A cell type-selective apoptosis-inducing small molecule for the treatment of brain cancer
- Proc Natl Acad Sci U S A. 2019 Mar 26;116(13):6435-6440. doi: 10.1073/pnas.1816626116.
- 1. California Institute for Biomedical Research, La Jolla, CA 92037.
- 2. Department of Molecular and Medical Pharmacology, Medical Scientist Training Program, David Geffen UCLA School of Medicine, Los Angeles, CA 90095.
- 3. Ludwig Institute for Cancer Research, University of California, San Diego, La Jolla, CA 92093.
- 4. Department of Chemistry, The Scripps Research Institute, La Jolla, CA 92037.

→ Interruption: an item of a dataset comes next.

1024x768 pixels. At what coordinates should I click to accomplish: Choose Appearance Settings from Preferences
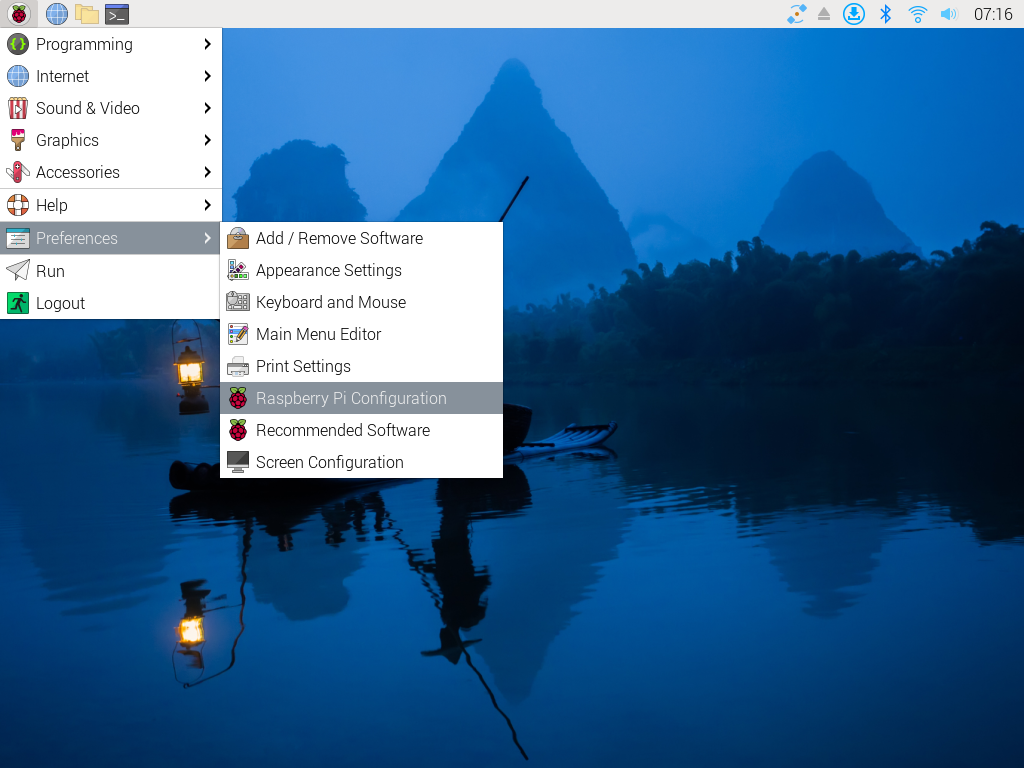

- 5. Natural Constituents Research Center, Korea Institute of Science and Technology, Gangneung, 25451 Gangwon-do, South Korea.

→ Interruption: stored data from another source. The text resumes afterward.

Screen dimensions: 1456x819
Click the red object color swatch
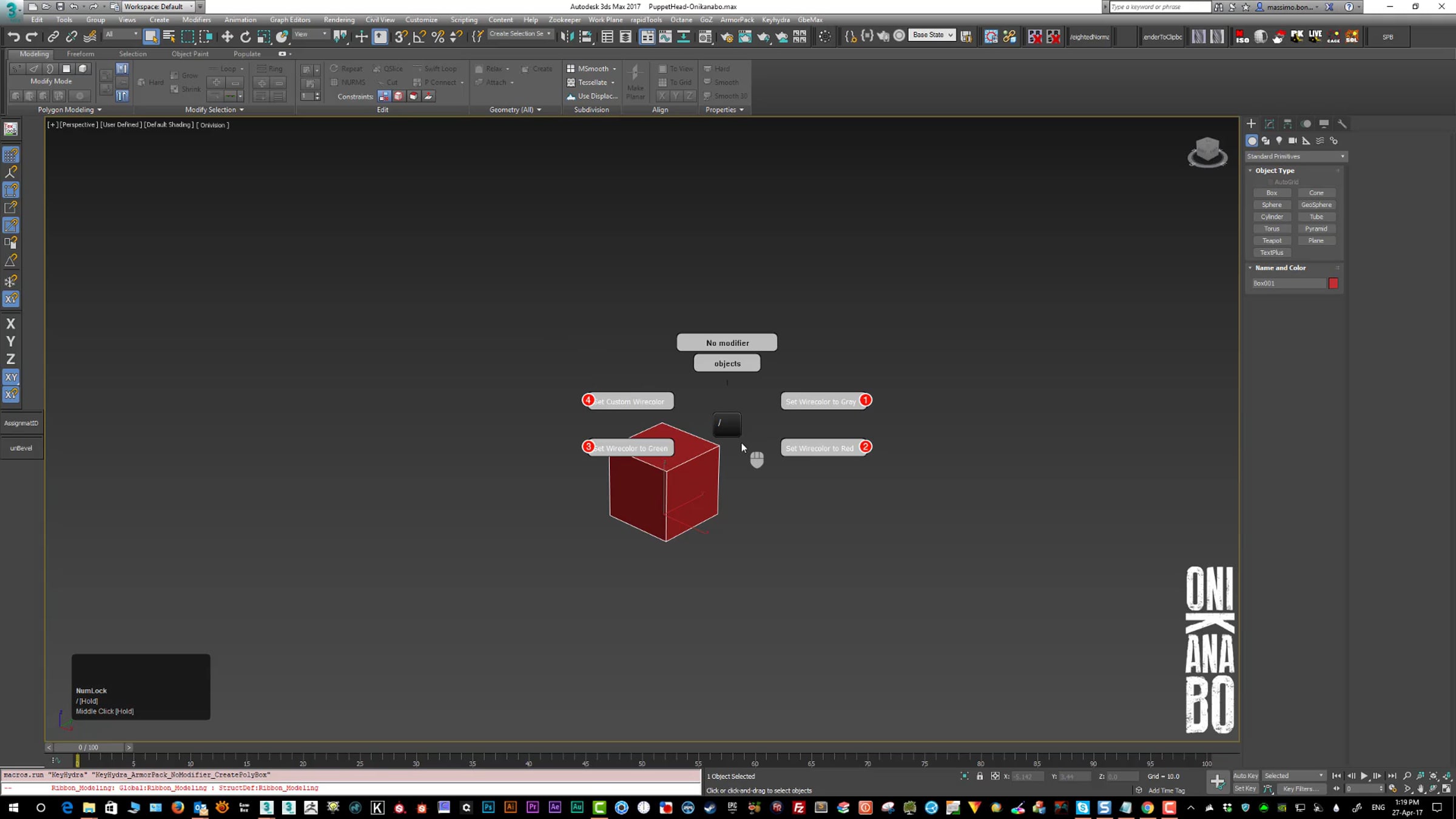[x=1333, y=283]
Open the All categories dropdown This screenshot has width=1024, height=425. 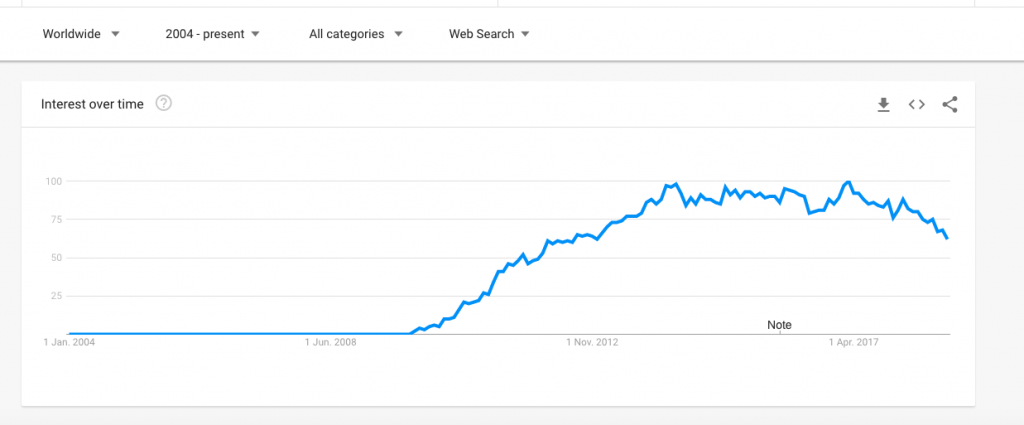click(x=355, y=34)
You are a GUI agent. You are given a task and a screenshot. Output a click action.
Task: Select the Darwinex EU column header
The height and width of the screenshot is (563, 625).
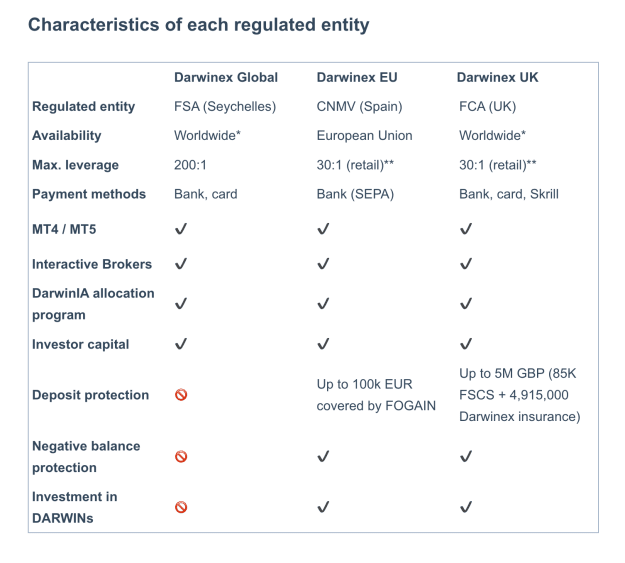[x=357, y=77]

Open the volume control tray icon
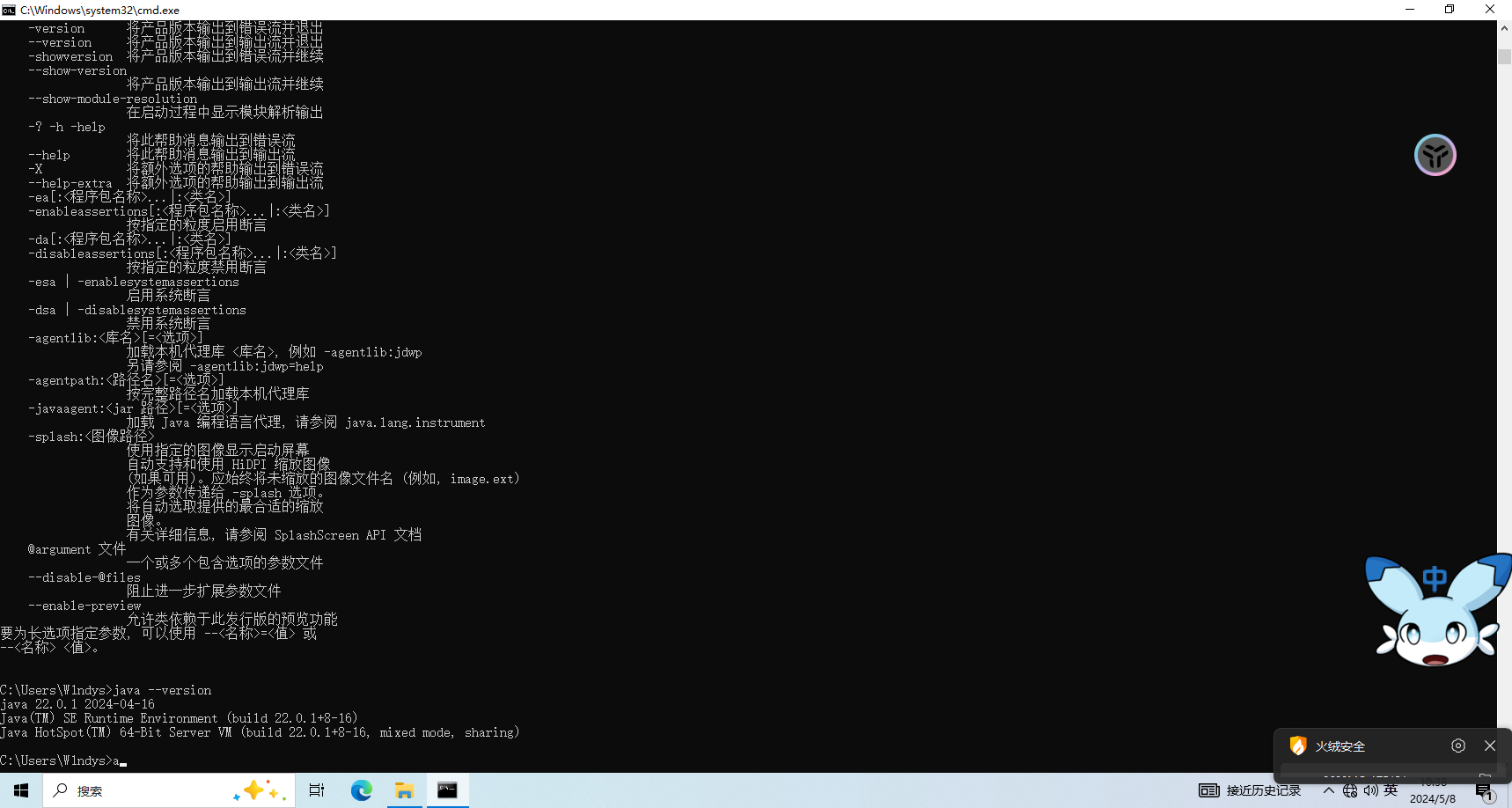click(x=1370, y=790)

- 6. Genomics Institute of the Novartis Research Foundation, San Diego, CA 92121.
- 7. Department of Neurosurgery, Section of Neurosurgery, Veterans Affairs Palo Alto Health Care System, Stanford University, Palo Alto, CA 94304.
- 8. Institute of Cancer and Pathology, University of Leeds, St. James's University Hospital, LS9 7TF Leeds, United Kingdom.
- 9. California Institute for Biomedical Research, La Jolla, CA 92037; [email protected] [email protected] [email protected].
- 10. Ludwig Institute for Cancer Research, University of California, San Diego, La Jolla, CA 92093; [email protected] [email protected] [email protected].
- 11. Department of Chemistry, The Scripps Research Institute, La Jolla, CA 92037; [email protected] [email protected] [email protected].
Glioblastoma multiforme (GBM; grade IV astrocytoma) is the most prevalent and aggressive form of primary brain Cancer. A subpopulation of multipotent cells termed GBM Cancer Stem Cells (CSCs) play a critical role in tumor initiation, tumor maintenance, metastasis, drug resistance, and recurrence following surgery. Here we report the identification of a small molecule, termed RIPGBM, from a cell-based chemical screen that selectively induces Apoptosis in multiple primary patient-derived GBM CSC cultures. The cell type-dependent selectivity of this compound appears to arise at least in part from redox-dependent formation of a proapoptotic derivative, termed cRIPGBM, in GBM CSCs. cRIPGBM induces Caspase 1-dependent Apoptosis by binding to receptor-interacting protein kinase 2 (RIPK2) and acting as a molecular switch, which reduces the formation of a prosurvival RIPK2/TAK1 complex and increases the formation of a proapoptotic RIPK2/Caspase 1 complex. In an orthotopic intracranial GBM CSC tumor xenograft mouse model, RIPGBM was found to significantly suppress tumor formation in vivo. Our chemical genetics-based approach has identified a drug candidate and a potential drug target that provide an approach to the development of treatments for this devastating disease.